About the Texas Exclusions Database
The Office of Inspector General works to protect the health and welfare of people receiving Medicaid and other state benefits. To help protect these recipients, OIG may prevent certain people or businesses from participating as service providers. The people or businesses who are excluded from participating as providers are added to the Texas Exclusions List.
A person, or entity, may be excluded for many reasons. These include, but are not limited to:
- A conviction for program-related fraud or patient abuse
- An adverse action by a licensing board, such as the Texas Board of Nursing, Texas Medical Board or Texas State Board of Pharmacy
- Being excluded from the Medicare program
Every service provider is responsible for making sure that no excluded individuals or entities are receiving state funds. Specifically, it is each provider's or person's responsibility to ensure that items or services furnished personally by, at the medical direction of, or on the prescription or order of an excluded person are not billed to the Titles V (Maternal and Child Health Services), XIX (Medicaid), XX (Block Grants for Social Services), and/or other HHS programs after the effective date of exclusion. This section applies regardless of whether an excluded person has obtained a program provider number or equivalent, either as an individual or as a member of a group, prior to being reinstated.
When a person or entity is excluded from Medicaid, Title V, Title XX, and other HHS programs,
- The person or entity will not be reimbursed for any item or service they may furnish.
- The person or entity may neither personally, nor through a clinic, group, corporation, or other means, bill or otherwise request or receive payment for any Title V, XIX, or XX, or other HHS programs, or request or receive payment from the Medicaid program.
- The person or entity may not assess care, or order or prescribe services to Title V, XIX, or XX, or other HHS programs recipients. This applies regardless of whether the services were provided directly or indirectly. Also, a clinic, group, corporation, or other entity is not allowed to submit claims for any assessments, services, or items provided by a person who is excluded from participation.

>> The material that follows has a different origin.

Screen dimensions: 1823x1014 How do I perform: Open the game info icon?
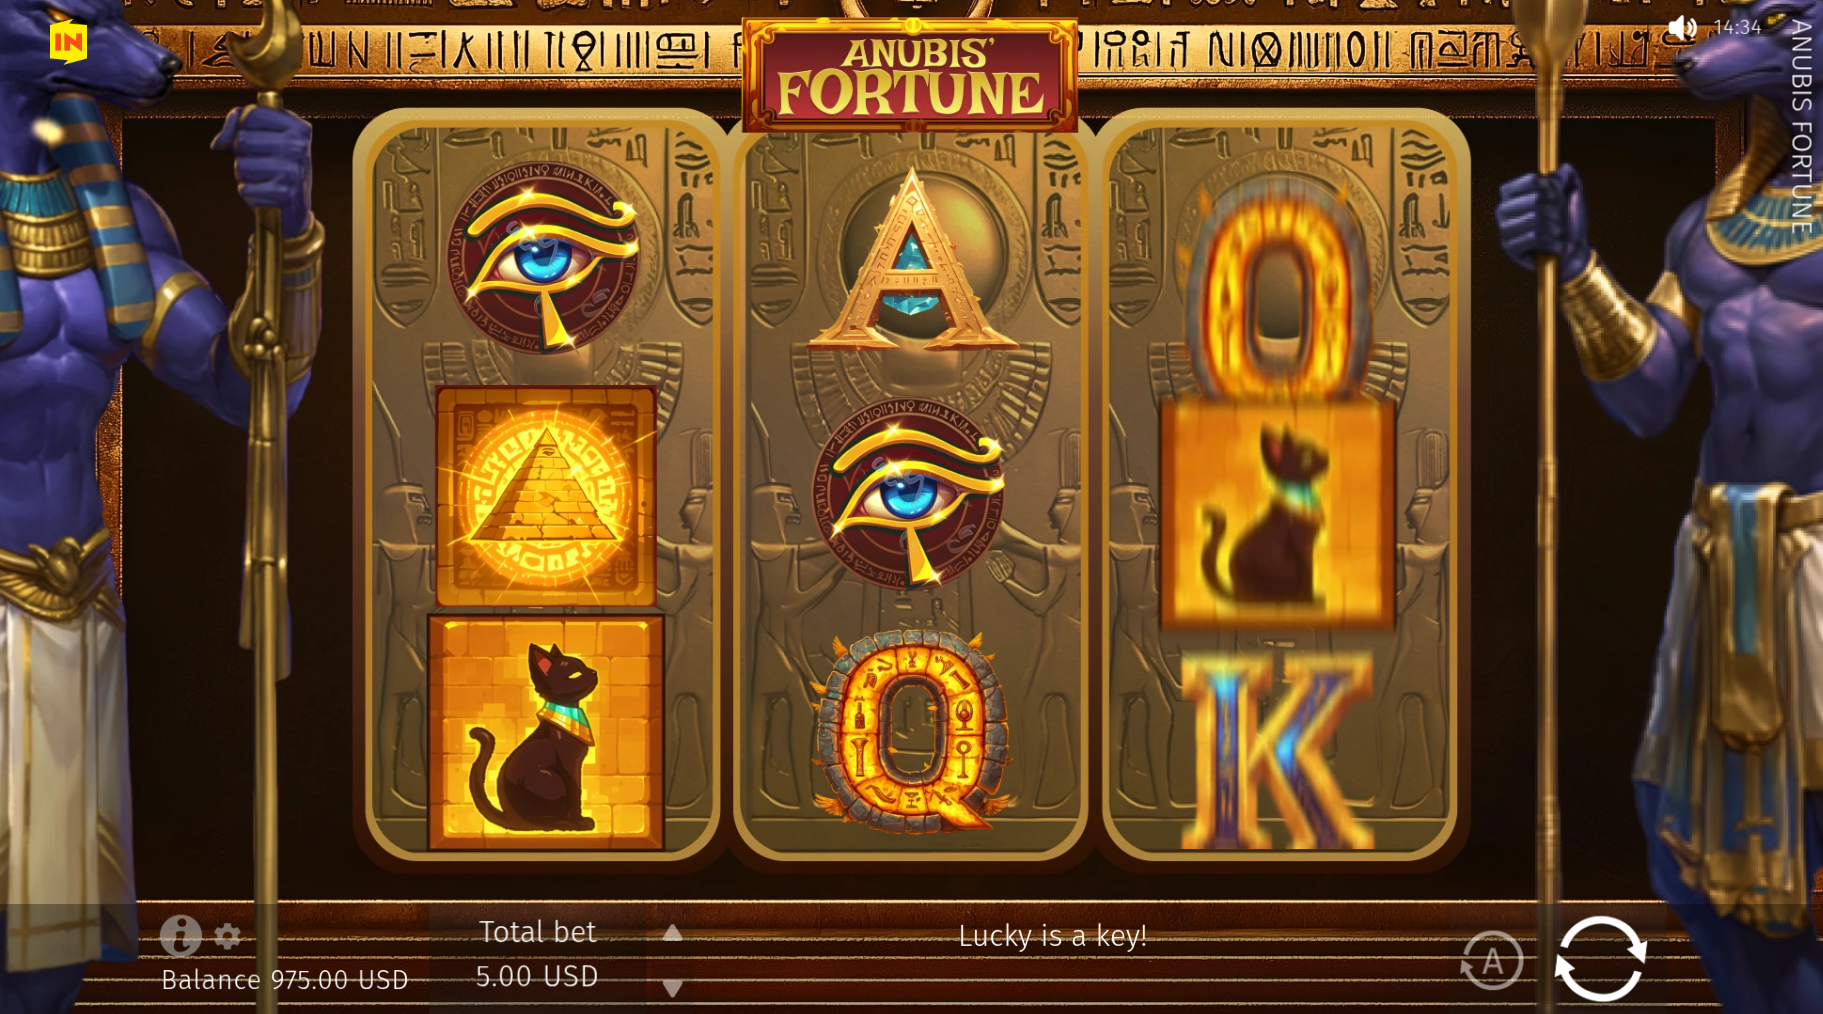(x=181, y=936)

- Any entity that employs, or otherwise associates with, an excluded person is not allowed to include within a cost report, or any other documents used to determine an individual payment rate, a statewide payment rate or a fee, the salary, fringe benefits, overhead, or any other costs associated with the person excluded.
- If a person who is later excluded has written an order or prescription before the exclusion date, the prescription remains valid for the duration of the order or prescription.
- If, after a person or entity is excluded, they submit claims for payment, we may assess administrative damages and penalties.
All service providers should check OIG's exclusion list monthly.
If you discover a current employee has been excluded from Medicaid or another HHS program you have a responsibility to notify the OIG. To assist in the process the OIG has released a Self-Disclosure Protocol.